Parameter	Type	Default	Description
`zip_file`	str / Path / bytes	required	ZIP archive path or raw bytes
`target_format`	str	required	Output format for every file
`filename`	str	`"batch.zip"`	Original filename (when passing bytes)
`no_header`	bool	`False`	Treat first row as data
`fix_encoding`	bool	`True`	Repair encoding
`delimiter`	str	`""`	Custom delimiter
`select_columns`	list[str]	`[]`	Columns to include (all if empty)
`deduplicate`	bool	`False`	Remove duplicate rows from each file
`sample_n`	int	`0`	Random sample of N rows per file
`sample_frac`	float	`0.0`	Random sample fraction per file
`cast_columns`	dict	`{}`	Column type overrides for every file

`client.merge(file1, file2, operation, target_format, ...) → ConvertResult`

Merge or join two files. Requires a Professional plan key ($79/mo).

out = client.merge(
    "orders.csv",
    "customers.xlsx",
    operation="left",
    target_format="parquet",
    join_on="customer_id",
)
Path(out.filename).write_bytes(out.content)
if out.warning:
    print("Warning:", out.warning)

Operations:

Value	Behaviour
`append`	Stack all rows from both files; missing columns filled with null
`left`	All rows from file 1; matching columns from file 2
`right`	All rows from file 2; matching columns from file 1
`outer`	All rows from both files; nulls where no match
`inner`	Only rows present in both files

Parameters:

Parameter	Type	Default	Description
`file1`	str / Path / bytes	required	First file
`file2`	str / Path / bytes	required	Second file
`operation`	str	required	Join type (see table above)
`target_format`	str	required	Output format
`filename1`	str	`"file1"`	Original name of file1 (when passing bytes)
`filename2`	str	`"file2"`	Original name of file2 (when passing bytes)
`join_on`	str	`""`	Comma-separated column(s) to join on
`no_header`	bool	`False`	Treat first row as data
`fix_encoding`	bool	`True`	Repair encoding
`geometry_column`	str	`"geometry"`	WKT geometry column for GeoJSON output

`client.append(files, target_format, ...) → ConvertResult`

Stack rows from two or more files vertically. Column mismatches are handled gracefully — missing values are filled with null. Requires a Professional plan key ($79/mo).

import glob

paths = sorted(glob.glob("monthly/*.csv"))
out = client.append(paths, "parquet")
Path("all_months.parquet").write_bytes(out.content)

Parameters:

Parameter	Type	Default	Description
`files`	list[str / Path / bytes]	required	File paths or bytes (minimum 2)
`target_format`	str	required	Output format
`filenames`	list[str]	auto	Original filenames (when passing bytes)

> [MATERIAL]
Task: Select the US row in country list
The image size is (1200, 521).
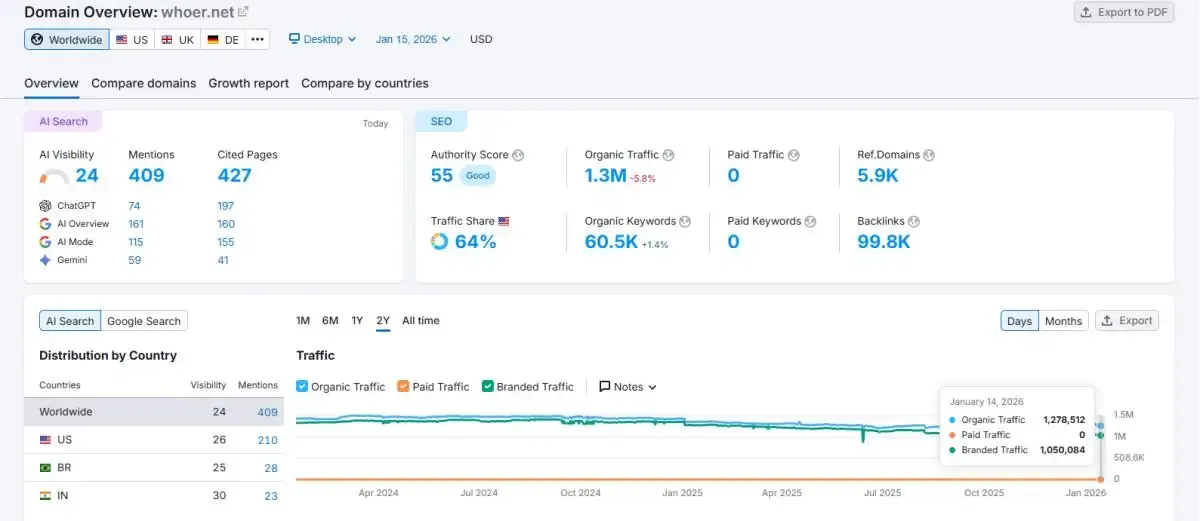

> [DIRECTIVES]
**a)** Summarize the API reference excerpt in two sentences.
**b)** Answer these from the API reference excerpt, one line each:
(i) What is the default value of `deduplicate`?
(ii) Which rows does the `inner` operation keep?
(iii) What is the minimum number of entries for the `files` parameter of `client.append`?
**c)** Carry on the API reference excerpt from the point where it stops.

> [FINAL RESULTS]
**a)** The API reference excerpt lists options for converting every file in a ZIP archive to one output format, then documents `client.merge`, which merges or joins two files using the `append`, `left`, `right`, `outer` or `inner` operation, and `client.append`, which stacks rows from two or more files vertically and fills missing values with null. Both `client.merge` and `client.append` require a Professional plan key ($79/mo).

**b)**
(i) `False`
(ii) Only rows present in both files
(iii) 2

**c)**
`no_header`	bool	`False`	Treat first row as data
`fix_encoding`	bool	`True`	Repair encoding

`client.query(file, sql, ...) → ConvertResult`

Run a SQL query against a file. The file is loaded as a table named data. Requires a Professional plan key ($79/mo).

out = client.query(
    "events.parquet",
    "SELECT region, SUM(revenue) AS total FROM data WHERE year = 2025 GROUP BY region ORDER BY total DESC",
    target_format="json",
)
print(out.content.decode())

Supports SELECT, WHERE, GROUP BY, ORDER BY, LIMIT, aggregations, and most scalar functions.

Parameters:

Parameter	Type	Default	Description
`file`	str / Path / bytes	required	File path or raw bytes
`sql`	str	required	SQL query (table name: `data`)
`filename`	str	`"file"`	Original filename (required when passing bytes)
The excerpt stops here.